Your objective: Reproduce all of the data exactly. Images are not to appear in the reply.
-*-
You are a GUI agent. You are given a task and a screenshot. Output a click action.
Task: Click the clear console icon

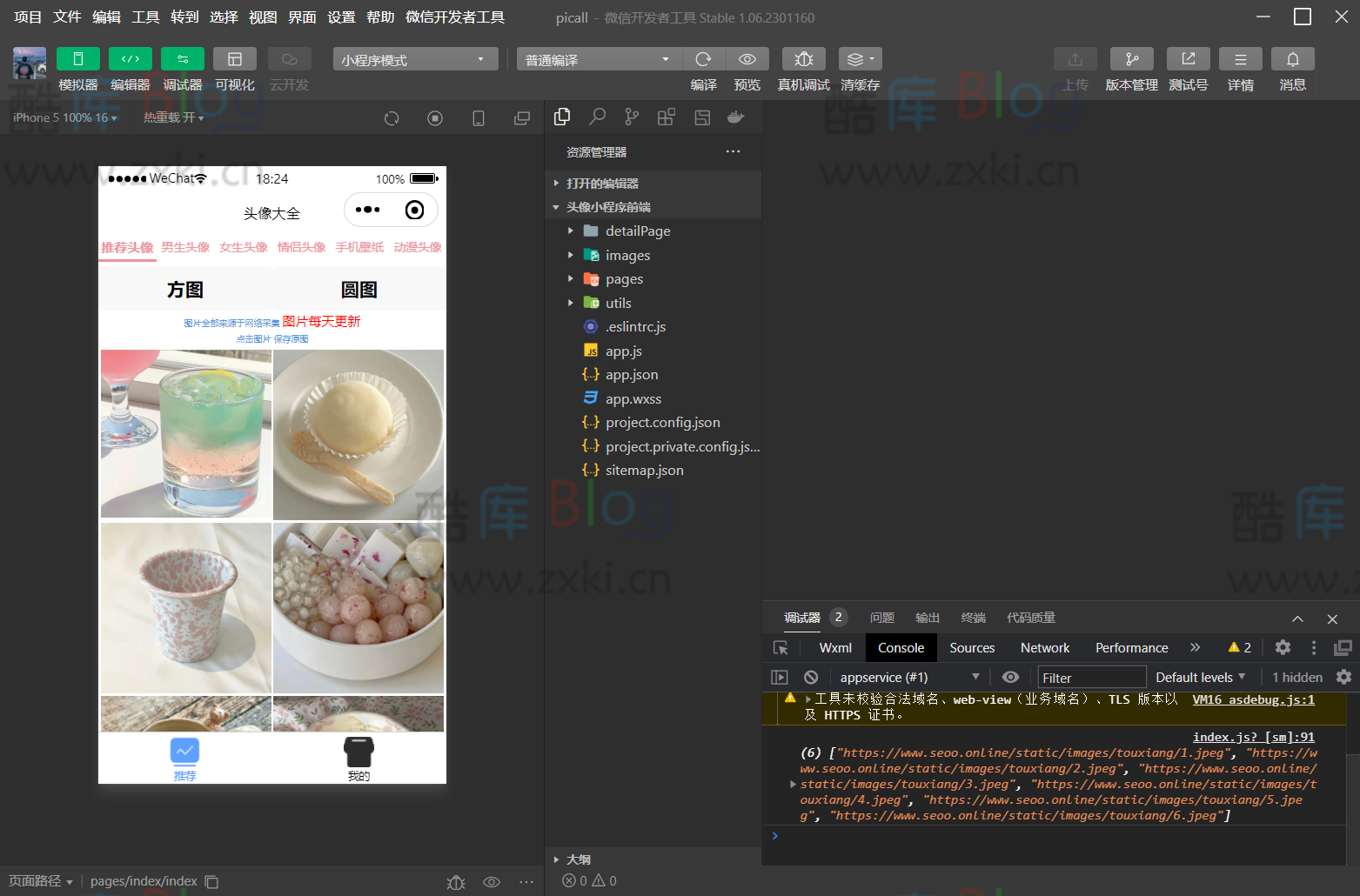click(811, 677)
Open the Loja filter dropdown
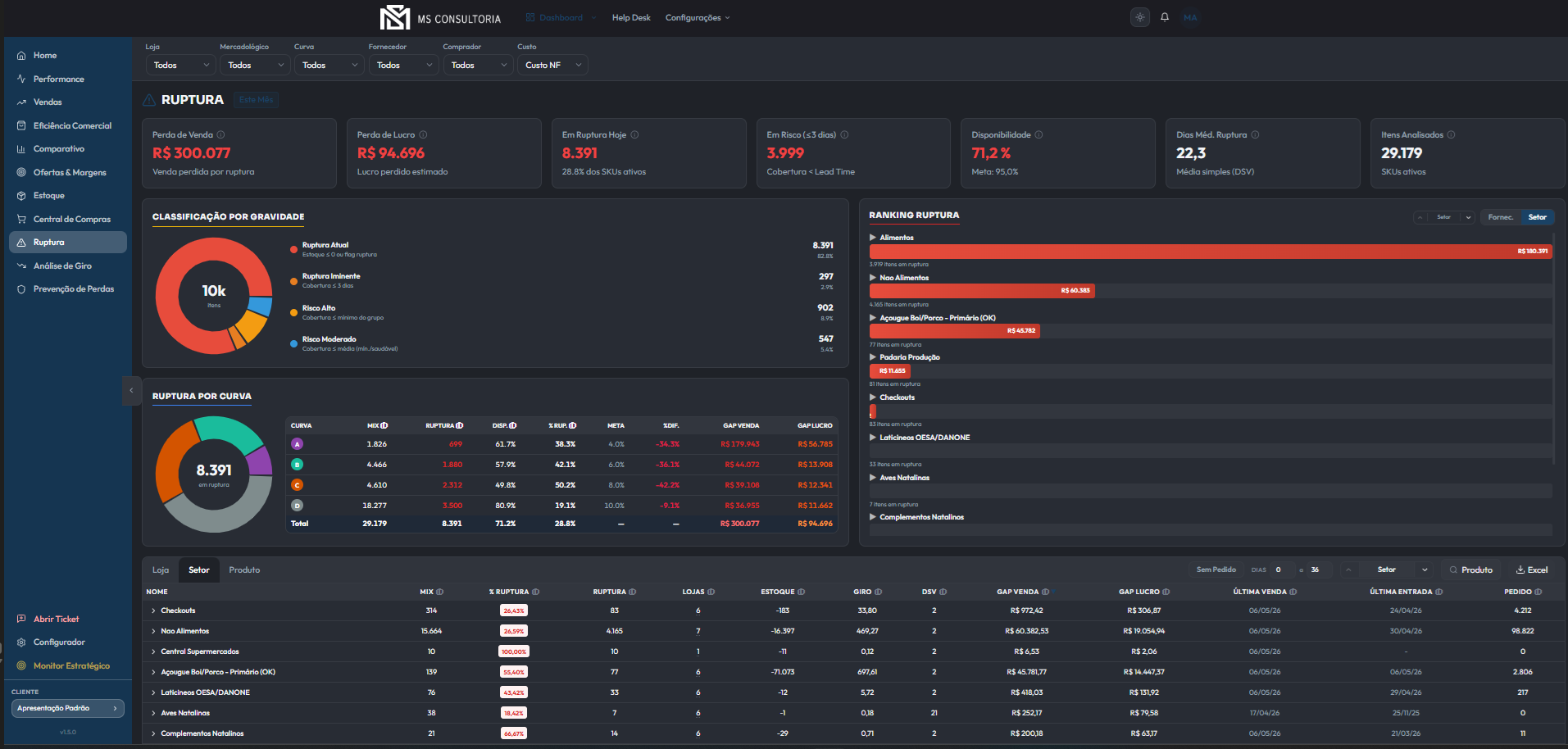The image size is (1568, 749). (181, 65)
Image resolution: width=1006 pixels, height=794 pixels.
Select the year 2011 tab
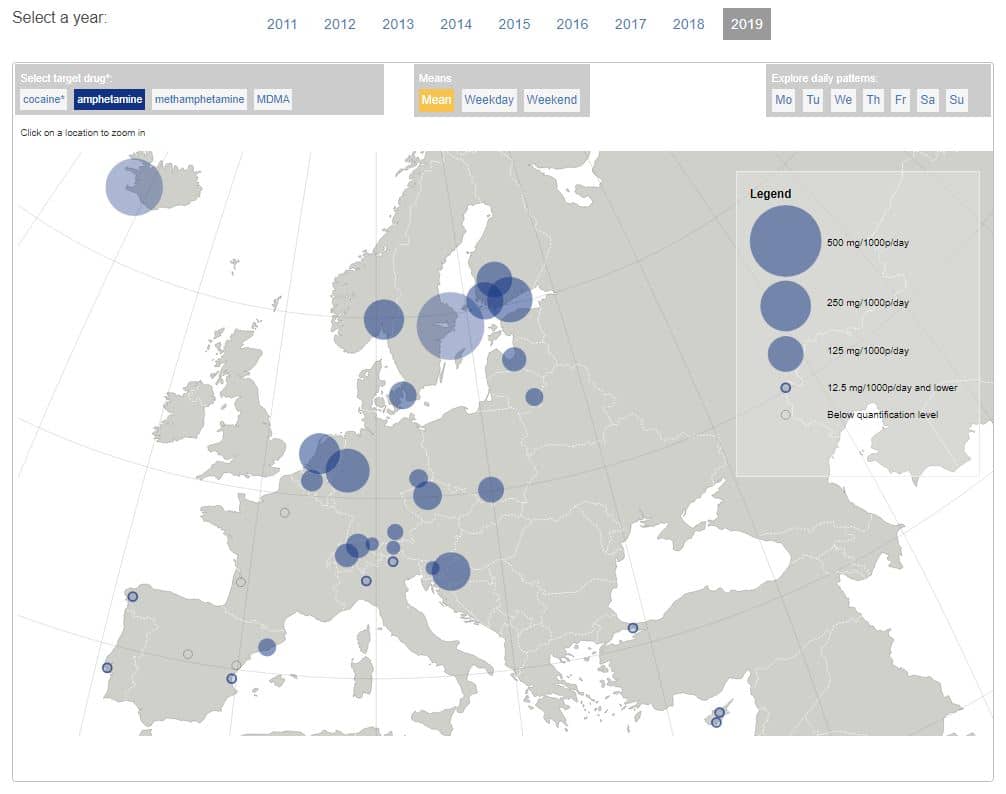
-*-
Exercise output:
You are a GUI agent. You are given a task and a screenshot. Output a click action.
Task: Click the clear console icon

click(811, 677)
Open the Loja filter dropdown
The image size is (1568, 749). (181, 65)
Image resolution: width=1006 pixels, height=794 pixels.
Select the year 2011 tab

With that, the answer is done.